Our main business is in the manufacture and sales of polyolefin foams and sales in this business segment grew to £33.98m (2007: £30.87m) due to favourable foreign exchange rates. This business was affected in the latter part of the year by unfavourable economic conditions which saw a considerable slowdown in key end market segments, particularly in automotive and construction. Other segments were affected to varying degrees although the diversity of our business across market segments limits the risk of a significant segment-specific downturn. In the face of these trading conditions, the Company was able to maintain sales volume levels at similar levels to 2007. In these uncertain times, customers more than ever require shorter lead-times to mitigate inventory exposure.
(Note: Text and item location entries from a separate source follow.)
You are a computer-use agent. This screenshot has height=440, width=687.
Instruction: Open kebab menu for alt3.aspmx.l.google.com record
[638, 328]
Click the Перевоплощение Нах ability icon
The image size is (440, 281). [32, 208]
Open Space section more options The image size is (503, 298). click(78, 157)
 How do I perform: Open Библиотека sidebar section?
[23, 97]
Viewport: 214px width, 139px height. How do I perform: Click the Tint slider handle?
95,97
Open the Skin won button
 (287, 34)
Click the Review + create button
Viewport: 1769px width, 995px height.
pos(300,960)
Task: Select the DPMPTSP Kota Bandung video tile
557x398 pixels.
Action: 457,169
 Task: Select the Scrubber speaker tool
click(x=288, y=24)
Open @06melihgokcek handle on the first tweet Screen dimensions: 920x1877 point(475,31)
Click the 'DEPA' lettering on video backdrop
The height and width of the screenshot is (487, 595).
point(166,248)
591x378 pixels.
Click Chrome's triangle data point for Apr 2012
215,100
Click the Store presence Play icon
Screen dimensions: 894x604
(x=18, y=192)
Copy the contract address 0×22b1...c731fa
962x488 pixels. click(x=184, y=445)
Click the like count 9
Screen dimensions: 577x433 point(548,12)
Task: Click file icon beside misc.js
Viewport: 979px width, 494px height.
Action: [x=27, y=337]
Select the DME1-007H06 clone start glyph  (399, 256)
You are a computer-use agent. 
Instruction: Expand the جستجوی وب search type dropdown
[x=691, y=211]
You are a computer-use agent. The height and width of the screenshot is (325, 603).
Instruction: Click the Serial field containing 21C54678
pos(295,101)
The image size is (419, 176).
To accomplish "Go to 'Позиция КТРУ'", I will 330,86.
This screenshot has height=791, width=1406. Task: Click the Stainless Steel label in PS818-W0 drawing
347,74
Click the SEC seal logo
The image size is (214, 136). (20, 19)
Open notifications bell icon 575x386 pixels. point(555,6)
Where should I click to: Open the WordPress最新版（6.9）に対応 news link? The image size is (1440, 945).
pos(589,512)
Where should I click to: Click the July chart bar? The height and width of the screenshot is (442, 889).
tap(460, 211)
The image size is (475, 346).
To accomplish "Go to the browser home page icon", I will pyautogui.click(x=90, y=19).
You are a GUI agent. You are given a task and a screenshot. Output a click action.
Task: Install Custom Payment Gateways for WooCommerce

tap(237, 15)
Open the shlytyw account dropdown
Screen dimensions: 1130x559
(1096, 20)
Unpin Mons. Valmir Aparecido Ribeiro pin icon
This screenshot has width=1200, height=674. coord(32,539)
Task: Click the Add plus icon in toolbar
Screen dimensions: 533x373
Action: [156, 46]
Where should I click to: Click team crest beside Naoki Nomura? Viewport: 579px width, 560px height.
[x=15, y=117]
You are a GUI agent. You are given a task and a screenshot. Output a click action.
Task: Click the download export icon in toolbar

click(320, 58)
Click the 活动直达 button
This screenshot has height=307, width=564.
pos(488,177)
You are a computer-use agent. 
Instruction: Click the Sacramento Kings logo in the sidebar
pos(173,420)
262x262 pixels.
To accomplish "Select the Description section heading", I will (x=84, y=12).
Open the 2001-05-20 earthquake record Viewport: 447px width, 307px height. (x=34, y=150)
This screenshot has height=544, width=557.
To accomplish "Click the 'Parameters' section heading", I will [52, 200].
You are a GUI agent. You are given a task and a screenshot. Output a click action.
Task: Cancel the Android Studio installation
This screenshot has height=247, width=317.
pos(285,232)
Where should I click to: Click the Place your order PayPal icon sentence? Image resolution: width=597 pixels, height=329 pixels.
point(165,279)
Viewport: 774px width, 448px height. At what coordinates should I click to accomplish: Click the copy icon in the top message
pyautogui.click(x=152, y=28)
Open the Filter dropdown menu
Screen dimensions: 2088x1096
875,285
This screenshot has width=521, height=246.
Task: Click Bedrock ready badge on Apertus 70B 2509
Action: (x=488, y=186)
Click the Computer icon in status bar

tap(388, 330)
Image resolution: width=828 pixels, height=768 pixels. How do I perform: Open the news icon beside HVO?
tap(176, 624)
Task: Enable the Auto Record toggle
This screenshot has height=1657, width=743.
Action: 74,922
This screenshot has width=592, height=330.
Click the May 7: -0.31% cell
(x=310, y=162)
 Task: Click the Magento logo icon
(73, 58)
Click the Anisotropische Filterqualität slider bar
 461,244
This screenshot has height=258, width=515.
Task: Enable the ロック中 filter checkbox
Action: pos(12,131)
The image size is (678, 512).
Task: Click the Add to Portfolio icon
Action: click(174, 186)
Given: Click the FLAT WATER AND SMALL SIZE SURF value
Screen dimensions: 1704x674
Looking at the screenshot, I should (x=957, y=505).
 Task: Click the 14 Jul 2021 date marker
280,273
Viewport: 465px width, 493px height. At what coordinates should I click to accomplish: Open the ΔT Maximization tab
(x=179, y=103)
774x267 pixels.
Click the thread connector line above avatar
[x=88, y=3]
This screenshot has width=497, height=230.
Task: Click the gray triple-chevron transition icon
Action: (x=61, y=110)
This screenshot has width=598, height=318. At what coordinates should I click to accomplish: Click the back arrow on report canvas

Our ability to anticipate and react to our customers' needs provides us with a real competitive advantage in this environment. 


High-performance polymers ('HPP') use the processing technology developed for polyolefin foams and applies it to other materials. This is an emerging business which offers an improved return on capital in new business segments. We have developed, patented and launched world leading products made from fluoropolymer and nylon which are branded 'ZOTEK®' - our high-performance foams' trademark. These foams are targeted at highly technical and demanding applications in markets such as aerospace, pharmaceutical, semi-conductor, chemical processing and automotive, where market development lead times are long. The timing of revenue generation is therefore difficult to predict. This segment of our product range is relatively immature and thus far commercial successes are mainly in the aviation market where our ZOTEK® F fluoropolymer foams are gaining acceptance, particularly in North America. During 2008 sales to the aviation market experienced delays in adoption of specified programs. Further delays, along with temporary de-stocking in our supply chain, were caused by industrial action at Boeing late in the year. Despite this, HPP sales were £800,000, an increase of 9% over the previous year with growth from favourable exchange rates and in segments outside aviation offsetting the de-stocking in the aviation market. Progress in penetrating the market for advanced insulation in clean rooms with the T-Tubes® branded product made from ZOTEK® F foams is good with smaller, typically trial basis, installations on biotech and pharmaceutical sites in Europe and Asia and we have added a second direct salesperson in response to the opportunities in this sector.  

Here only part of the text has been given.